◆ TASK PROMPT ◆
Write out the data below as a numbered list, omitting any blank lines.

◆ DATA SUPPLIED ◆
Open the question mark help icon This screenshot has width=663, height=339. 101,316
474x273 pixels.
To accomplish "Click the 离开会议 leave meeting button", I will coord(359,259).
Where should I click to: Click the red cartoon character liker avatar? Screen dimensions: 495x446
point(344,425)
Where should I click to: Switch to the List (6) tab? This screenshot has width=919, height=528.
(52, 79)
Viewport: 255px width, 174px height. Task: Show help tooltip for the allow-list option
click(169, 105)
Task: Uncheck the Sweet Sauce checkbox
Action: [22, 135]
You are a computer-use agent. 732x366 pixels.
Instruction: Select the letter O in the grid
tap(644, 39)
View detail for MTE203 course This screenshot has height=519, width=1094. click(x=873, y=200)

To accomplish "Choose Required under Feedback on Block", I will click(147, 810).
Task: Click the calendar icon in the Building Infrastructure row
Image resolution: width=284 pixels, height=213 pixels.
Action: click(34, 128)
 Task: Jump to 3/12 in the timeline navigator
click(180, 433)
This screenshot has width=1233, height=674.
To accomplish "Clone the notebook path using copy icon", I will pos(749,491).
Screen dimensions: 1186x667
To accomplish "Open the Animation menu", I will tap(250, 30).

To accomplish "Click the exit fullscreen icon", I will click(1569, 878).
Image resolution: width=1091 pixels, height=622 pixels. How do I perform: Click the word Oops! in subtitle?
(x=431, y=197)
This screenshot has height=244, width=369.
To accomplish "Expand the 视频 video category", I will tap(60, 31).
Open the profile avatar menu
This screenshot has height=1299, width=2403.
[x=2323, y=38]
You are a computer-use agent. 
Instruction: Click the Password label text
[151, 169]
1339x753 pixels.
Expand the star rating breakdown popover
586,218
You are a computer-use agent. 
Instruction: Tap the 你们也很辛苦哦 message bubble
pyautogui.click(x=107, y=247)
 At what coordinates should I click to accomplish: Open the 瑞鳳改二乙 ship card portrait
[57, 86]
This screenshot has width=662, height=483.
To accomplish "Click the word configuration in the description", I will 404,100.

◆ OUTPUT OF THE TASK ◆
1. Open the question mark help icon This screenshot has width=663, height=339. 101,316
2. 474x273 pixels.
3. To accomplish "Click the 离开会议 leave meeting button", I will coord(359,259).
4. Where should I click to: Click the red cartoon character liker avatar? Screen dimensions: 495x446
5. point(344,425)
6. Where should I click to: Switch to the List (6) tab? This screenshot has width=919, height=528.
7. (52, 79)
8. Viewport: 255px width, 174px height. Task: Show help tooltip for the allow-list option
9. click(169, 105)
10. Task: Uncheck the Sweet Sauce checkbox
11. Action: [22, 135]
12. You are a computer-use agent. 732x366 pixels.
13. Instruction: Select the letter O in the grid
14. tap(644, 39)
15. View detail for MTE203 course This screenshot has height=519, width=1094. click(x=873, y=200)
16. To accomplish "Choose Required under Feedback on Block", I will click(147, 810).
17. Task: Click the calendar icon in the Building Infrastructure row
18. Image resolution: width=284 pixels, height=213 pixels.
19. Action: click(34, 128)
20.  Task: Jump to 3/12 in the timeline navigator
21. click(180, 433)
22. This screenshot has width=1233, height=674.
23. To accomplish "Clone the notebook path using copy icon", I will pos(749,491).
24. Screen dimensions: 1186x667
25. To accomplish "Open the Animation menu", I will tap(250, 30).
26. To accomplish "Click the exit fullscreen icon", I will click(1569, 878).
27. Image resolution: width=1091 pixels, height=622 pixels. How do I perform: Click the word Oops! in subtitle?
28. (x=431, y=197)
29. This screenshot has height=244, width=369.
30. To accomplish "Expand the 视频 video category", I will tap(60, 31).
31. Open the profile avatar menu
32. This screenshot has height=1299, width=2403.
33. [x=2323, y=38]
34. You are a computer-use agent. 
35. Instruction: Click the Password label text
36. [151, 169]
37. 1339x753 pixels.
38. Expand the star rating breakdown popover
39. 586,218
40. You are a computer-use agent. 
41. Instruction: Tap the 你们也很辛苦哦 message bubble
42. pyautogui.click(x=107, y=247)
43.  At what coordinates should I click to accomplish: Open the 瑞鳳改二乙 ship card portrait
44. [57, 86]
45. This screenshot has width=662, height=483.
46. To accomplish "Click the word configuration in the description", I will 404,100.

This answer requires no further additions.